Problem to solve. Collect every line in the listing below that contains the word "button".

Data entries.
______
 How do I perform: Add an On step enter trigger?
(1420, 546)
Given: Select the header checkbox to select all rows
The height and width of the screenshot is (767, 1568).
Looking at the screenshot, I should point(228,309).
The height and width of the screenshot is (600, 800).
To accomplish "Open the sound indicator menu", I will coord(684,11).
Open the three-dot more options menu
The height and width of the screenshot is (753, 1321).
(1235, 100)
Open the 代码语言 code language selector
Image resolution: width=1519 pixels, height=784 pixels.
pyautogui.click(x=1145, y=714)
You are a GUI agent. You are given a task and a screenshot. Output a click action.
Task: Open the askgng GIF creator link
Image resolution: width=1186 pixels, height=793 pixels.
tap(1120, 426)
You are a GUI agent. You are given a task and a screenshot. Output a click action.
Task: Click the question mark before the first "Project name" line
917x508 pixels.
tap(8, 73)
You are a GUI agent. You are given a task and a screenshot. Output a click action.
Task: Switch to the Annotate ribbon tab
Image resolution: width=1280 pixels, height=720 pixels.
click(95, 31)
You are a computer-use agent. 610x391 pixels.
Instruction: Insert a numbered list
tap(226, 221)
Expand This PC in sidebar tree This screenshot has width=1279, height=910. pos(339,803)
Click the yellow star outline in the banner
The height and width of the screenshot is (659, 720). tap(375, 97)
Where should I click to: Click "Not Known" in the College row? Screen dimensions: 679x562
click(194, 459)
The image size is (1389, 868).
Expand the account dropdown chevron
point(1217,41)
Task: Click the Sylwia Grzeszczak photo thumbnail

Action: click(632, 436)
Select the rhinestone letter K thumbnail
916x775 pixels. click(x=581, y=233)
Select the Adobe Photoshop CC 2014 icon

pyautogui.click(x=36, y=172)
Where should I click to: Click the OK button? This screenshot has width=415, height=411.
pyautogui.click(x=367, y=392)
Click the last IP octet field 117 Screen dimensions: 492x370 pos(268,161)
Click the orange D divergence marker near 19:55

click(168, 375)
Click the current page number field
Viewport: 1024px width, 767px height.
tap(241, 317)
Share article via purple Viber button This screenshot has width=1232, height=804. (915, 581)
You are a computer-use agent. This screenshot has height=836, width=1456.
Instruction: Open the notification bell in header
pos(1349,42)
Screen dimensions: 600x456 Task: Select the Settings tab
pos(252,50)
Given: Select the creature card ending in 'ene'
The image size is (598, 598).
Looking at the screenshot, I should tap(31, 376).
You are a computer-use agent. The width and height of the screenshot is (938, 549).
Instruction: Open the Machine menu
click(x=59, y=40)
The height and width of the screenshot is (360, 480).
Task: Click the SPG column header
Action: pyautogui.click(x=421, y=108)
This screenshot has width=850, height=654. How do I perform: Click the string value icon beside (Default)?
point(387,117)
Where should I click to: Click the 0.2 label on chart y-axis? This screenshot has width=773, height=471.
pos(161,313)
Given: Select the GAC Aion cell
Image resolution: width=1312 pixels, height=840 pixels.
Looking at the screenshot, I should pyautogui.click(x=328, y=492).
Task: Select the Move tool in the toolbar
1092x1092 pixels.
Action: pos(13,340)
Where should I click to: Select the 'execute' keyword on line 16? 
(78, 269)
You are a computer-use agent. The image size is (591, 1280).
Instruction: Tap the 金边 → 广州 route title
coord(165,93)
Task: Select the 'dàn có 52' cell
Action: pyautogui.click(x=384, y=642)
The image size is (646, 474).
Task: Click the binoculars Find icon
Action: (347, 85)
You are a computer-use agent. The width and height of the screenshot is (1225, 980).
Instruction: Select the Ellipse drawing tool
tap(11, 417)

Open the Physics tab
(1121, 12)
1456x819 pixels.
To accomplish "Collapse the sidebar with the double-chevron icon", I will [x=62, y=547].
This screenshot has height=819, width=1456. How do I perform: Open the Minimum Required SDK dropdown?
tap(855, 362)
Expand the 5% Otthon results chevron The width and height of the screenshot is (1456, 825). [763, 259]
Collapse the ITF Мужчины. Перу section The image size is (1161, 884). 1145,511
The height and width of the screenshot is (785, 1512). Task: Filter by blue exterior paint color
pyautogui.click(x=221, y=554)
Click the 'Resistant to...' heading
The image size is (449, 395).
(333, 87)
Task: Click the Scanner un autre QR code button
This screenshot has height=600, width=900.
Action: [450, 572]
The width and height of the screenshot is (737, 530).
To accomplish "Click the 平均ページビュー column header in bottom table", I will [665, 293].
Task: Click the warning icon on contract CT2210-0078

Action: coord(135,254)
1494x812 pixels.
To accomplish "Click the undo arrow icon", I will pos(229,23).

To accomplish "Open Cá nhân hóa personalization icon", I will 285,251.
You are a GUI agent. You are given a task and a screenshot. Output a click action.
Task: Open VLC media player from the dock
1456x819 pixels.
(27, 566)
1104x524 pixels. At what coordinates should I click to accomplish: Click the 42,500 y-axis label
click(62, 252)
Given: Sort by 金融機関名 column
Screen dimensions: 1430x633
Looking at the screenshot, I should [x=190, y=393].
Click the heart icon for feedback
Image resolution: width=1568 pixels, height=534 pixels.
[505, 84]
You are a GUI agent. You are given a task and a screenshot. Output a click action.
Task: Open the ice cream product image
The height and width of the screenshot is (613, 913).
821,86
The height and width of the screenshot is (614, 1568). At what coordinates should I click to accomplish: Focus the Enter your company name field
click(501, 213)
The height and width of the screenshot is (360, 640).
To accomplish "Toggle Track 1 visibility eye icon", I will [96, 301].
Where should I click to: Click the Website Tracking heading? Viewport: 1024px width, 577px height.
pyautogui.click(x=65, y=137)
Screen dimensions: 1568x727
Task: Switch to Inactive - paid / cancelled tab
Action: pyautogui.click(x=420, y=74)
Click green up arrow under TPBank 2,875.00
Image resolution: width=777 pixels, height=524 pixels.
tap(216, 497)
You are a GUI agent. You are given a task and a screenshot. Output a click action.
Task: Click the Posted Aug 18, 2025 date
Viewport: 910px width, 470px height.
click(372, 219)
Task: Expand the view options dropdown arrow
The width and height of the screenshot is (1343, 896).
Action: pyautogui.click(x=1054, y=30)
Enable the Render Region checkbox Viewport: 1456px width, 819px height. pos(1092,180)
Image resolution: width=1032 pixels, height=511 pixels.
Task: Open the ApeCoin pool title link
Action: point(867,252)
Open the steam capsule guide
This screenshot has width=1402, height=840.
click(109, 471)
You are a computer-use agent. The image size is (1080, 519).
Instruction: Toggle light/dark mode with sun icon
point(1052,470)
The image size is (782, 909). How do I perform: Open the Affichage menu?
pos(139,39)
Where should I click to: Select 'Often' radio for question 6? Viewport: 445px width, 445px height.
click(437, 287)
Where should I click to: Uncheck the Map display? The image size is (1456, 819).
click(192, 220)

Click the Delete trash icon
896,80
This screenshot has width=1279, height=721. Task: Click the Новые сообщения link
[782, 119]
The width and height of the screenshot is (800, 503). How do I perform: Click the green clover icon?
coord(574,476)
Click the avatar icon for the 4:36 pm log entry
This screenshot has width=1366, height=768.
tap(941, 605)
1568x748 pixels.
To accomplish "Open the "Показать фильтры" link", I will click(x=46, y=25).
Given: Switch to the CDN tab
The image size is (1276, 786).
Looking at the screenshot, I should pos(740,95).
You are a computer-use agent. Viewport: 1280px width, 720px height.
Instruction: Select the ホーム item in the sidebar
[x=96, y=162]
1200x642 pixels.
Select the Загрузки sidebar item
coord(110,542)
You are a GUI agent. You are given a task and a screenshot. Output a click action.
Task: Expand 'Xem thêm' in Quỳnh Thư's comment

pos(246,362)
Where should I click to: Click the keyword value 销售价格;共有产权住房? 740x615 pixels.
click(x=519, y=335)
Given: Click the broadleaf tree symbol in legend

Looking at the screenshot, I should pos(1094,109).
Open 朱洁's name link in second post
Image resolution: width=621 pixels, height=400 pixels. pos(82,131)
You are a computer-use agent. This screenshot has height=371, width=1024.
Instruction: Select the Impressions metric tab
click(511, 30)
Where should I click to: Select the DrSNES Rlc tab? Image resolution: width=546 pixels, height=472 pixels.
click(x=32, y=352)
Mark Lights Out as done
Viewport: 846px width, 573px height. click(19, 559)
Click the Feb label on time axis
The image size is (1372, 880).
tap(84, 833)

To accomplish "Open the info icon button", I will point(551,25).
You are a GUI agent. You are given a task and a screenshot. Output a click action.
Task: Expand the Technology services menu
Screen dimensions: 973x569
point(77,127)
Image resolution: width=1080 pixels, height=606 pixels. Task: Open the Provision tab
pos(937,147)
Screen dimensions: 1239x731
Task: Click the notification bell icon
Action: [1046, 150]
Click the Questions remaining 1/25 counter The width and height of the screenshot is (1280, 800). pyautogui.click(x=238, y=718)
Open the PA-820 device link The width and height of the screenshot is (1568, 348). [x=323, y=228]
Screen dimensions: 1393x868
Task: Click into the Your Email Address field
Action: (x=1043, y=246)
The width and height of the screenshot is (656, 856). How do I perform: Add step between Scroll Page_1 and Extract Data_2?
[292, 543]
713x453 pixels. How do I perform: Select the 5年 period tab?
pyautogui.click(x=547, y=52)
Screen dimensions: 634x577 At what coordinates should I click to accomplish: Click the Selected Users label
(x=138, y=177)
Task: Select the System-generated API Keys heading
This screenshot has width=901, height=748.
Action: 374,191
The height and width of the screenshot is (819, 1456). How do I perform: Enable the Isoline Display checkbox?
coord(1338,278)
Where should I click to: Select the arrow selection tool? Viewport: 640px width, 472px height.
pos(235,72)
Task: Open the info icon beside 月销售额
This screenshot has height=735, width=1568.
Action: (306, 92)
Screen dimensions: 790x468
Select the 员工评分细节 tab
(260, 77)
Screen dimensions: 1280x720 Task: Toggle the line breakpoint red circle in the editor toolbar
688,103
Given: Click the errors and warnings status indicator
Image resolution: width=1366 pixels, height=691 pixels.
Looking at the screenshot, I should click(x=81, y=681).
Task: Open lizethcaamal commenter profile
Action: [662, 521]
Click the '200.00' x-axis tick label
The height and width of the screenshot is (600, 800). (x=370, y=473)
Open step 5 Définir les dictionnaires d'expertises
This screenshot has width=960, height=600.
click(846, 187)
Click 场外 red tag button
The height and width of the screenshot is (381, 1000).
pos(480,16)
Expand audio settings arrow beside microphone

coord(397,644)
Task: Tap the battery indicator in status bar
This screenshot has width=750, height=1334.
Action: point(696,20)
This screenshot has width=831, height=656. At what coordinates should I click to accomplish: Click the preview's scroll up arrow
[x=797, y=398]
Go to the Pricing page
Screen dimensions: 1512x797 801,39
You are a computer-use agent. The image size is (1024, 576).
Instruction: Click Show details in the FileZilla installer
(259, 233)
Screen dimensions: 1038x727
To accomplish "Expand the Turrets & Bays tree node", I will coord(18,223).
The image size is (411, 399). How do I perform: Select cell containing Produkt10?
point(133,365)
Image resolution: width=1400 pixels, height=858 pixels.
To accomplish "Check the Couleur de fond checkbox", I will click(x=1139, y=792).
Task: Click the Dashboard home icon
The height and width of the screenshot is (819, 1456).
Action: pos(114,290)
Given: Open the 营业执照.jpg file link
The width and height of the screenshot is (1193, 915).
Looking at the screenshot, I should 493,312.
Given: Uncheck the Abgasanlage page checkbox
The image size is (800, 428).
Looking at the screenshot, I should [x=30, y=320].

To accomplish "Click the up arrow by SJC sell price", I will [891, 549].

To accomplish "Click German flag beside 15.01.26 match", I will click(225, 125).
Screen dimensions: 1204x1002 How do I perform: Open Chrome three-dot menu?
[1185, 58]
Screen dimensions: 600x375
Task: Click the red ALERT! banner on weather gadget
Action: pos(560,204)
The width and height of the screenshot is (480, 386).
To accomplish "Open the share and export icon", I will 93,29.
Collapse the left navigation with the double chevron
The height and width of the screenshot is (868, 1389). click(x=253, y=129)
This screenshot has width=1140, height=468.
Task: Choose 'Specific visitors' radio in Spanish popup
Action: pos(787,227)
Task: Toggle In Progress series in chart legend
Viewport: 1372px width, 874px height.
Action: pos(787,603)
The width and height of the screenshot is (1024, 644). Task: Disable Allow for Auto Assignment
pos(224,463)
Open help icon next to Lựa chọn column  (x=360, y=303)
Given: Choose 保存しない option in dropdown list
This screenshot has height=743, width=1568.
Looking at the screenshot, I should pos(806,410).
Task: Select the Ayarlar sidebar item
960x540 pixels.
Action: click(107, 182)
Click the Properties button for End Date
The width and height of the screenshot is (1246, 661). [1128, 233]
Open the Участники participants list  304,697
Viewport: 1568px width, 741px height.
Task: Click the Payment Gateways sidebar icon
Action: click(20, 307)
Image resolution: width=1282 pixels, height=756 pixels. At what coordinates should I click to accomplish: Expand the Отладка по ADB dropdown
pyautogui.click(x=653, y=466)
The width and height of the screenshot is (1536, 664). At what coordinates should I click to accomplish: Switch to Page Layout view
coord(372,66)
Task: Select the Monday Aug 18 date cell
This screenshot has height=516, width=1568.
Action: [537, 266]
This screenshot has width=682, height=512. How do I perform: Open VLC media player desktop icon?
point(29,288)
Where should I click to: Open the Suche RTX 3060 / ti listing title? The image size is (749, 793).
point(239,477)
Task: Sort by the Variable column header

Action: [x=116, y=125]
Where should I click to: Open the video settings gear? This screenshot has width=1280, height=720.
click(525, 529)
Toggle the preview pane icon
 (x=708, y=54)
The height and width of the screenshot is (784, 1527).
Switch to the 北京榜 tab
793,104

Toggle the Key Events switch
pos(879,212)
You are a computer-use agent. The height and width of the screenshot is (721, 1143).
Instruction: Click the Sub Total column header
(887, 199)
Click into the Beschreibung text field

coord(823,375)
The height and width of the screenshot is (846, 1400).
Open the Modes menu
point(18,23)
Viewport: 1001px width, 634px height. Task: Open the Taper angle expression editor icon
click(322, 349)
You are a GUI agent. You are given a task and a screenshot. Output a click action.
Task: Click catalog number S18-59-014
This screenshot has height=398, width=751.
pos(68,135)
______
Solution to the exercise.
Where should I click to: Click the OK button? This screenshot has width=415, height=411.
Share article via purple Viber button This screenshot has width=1232, height=804. (915, 581)
Task: Click the Scanner un autre QR code button
To accomplish "Open the info icon button", I will point(551,25).
Click 场外 red tag button
Click the Properties button for End Date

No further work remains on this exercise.